** DATA EXTRACTS follows **

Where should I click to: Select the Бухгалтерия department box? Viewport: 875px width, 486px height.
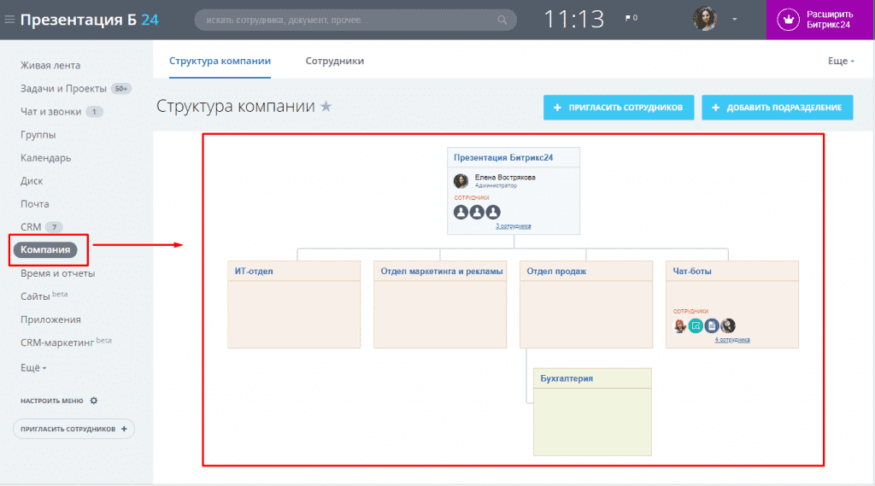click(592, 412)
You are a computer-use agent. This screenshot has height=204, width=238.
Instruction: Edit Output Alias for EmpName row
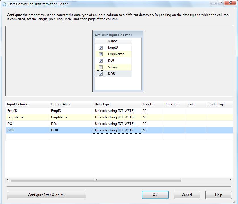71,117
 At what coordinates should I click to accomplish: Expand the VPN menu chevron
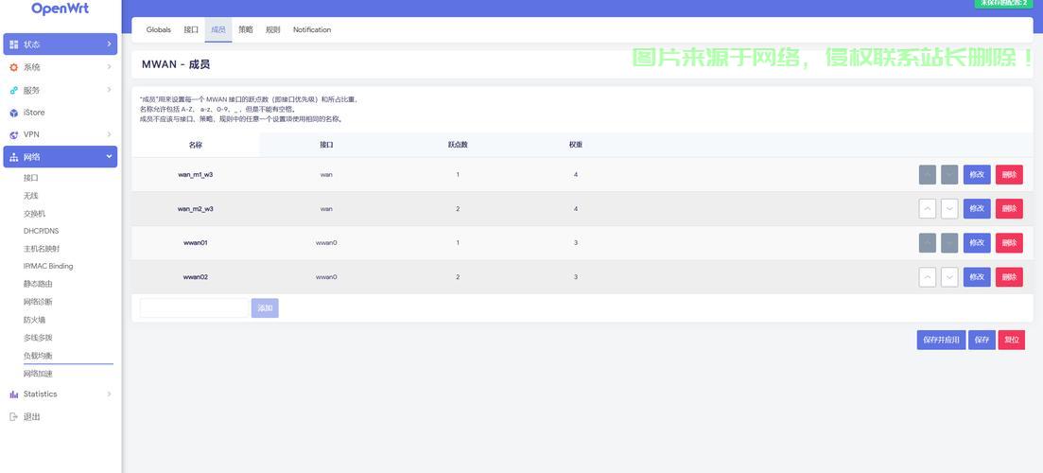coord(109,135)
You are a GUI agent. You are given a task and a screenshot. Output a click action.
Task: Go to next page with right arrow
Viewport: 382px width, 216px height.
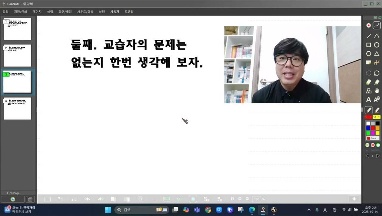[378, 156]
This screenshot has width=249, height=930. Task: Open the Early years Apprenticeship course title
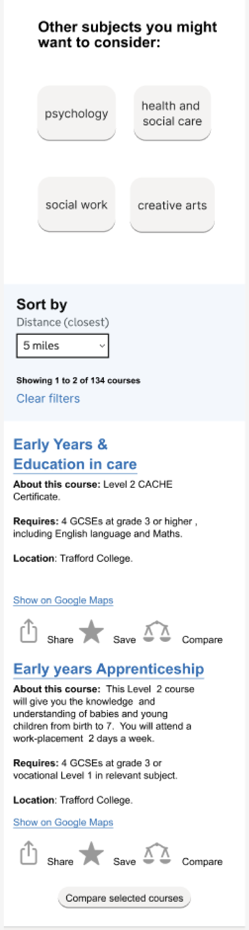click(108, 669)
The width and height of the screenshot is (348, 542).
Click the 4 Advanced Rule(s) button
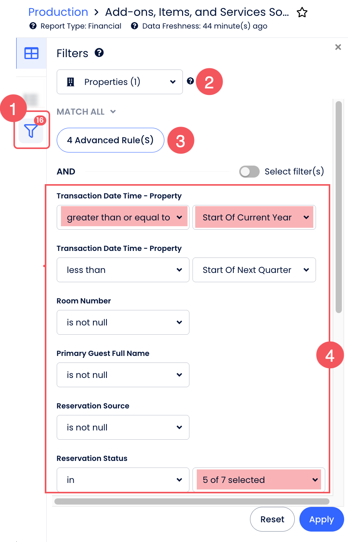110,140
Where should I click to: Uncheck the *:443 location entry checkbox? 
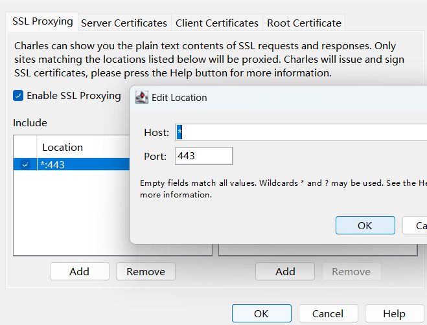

** End of DATA EXTRACTS **

*EXERCISE OBJECTIVE*
Please copy every line of the data that carries the string "agent".

*TASK SOLUTION*
You are a computer-use agent. This screenshot has height=204, width=238.
You are a GUI agent. You are given a task and a screenshot. Output a click action.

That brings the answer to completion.